Mas são também os sonhos que fazem uma coroa de luas, por isso o céu é o resplendor que há na cabeça dos homens, se não é a cabeça dos homens o próprio e único céu (Memorial do Convento, 1982)

“... a morte é a suma razão de todas as coisas e sua infalível conclusão, a nós o que nos ilude é esta linha de vivos em que estamos, que avança para isso a que chamamos futuro só porque algum nome lhe havíamos de dar, colhendo dele incessantemente os seres velhos a que tivemos de dar o nome de mortos para que não saiam do passado” (A jangada de pedra, 1986)

Mas é na última frase, do último livro publicado, Caim, que lemos: “A história acabou, não haverá nada mais que contar.” Não. A história não acabou, nem para nós, leitores, nem para o escritor, que não passará (nem passarinho!). O que talvez Saramago tenha legado aos futuros escritores é o desafio de dizer, dizer sempre.

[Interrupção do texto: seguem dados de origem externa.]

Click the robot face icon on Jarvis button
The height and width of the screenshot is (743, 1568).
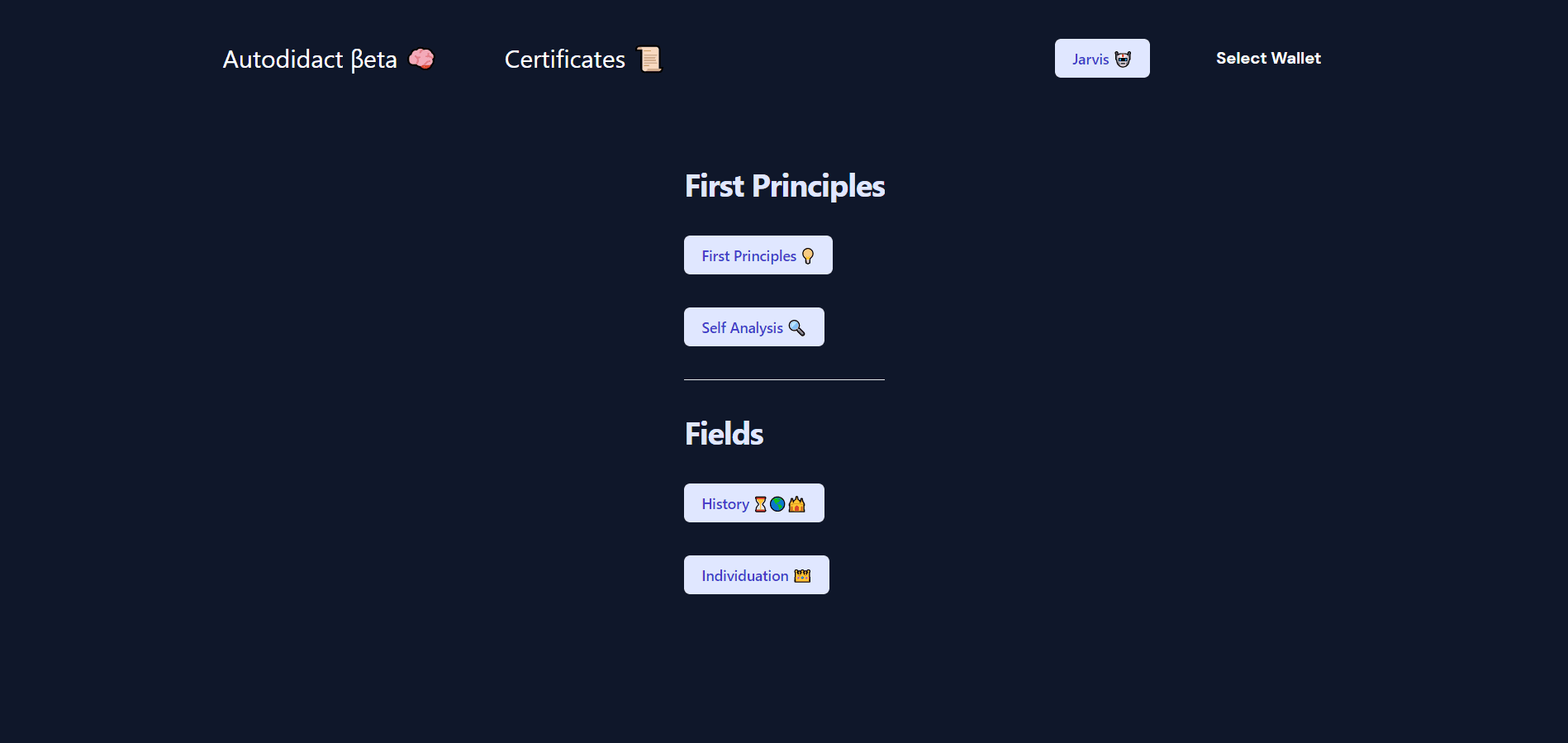pyautogui.click(x=1123, y=59)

Seja por meio de um estilo inovador, como foi o seu, sobretudo na prosa, seja pelas formas mais convencionais. Porque a própria vida é o manancial de histórias a serem contadas e recontadas.
E aqui, do lado de cá do oceano, onde também floresce a cada dia a nossa língua portuguesa, aqui, onde nem o mar acaba, nem a terra principia, “...acaba-se a exaltação, fica a melancolia” (Memorial do Convento, 1982).

Seropédica, RJ, 23 de junho de 2010.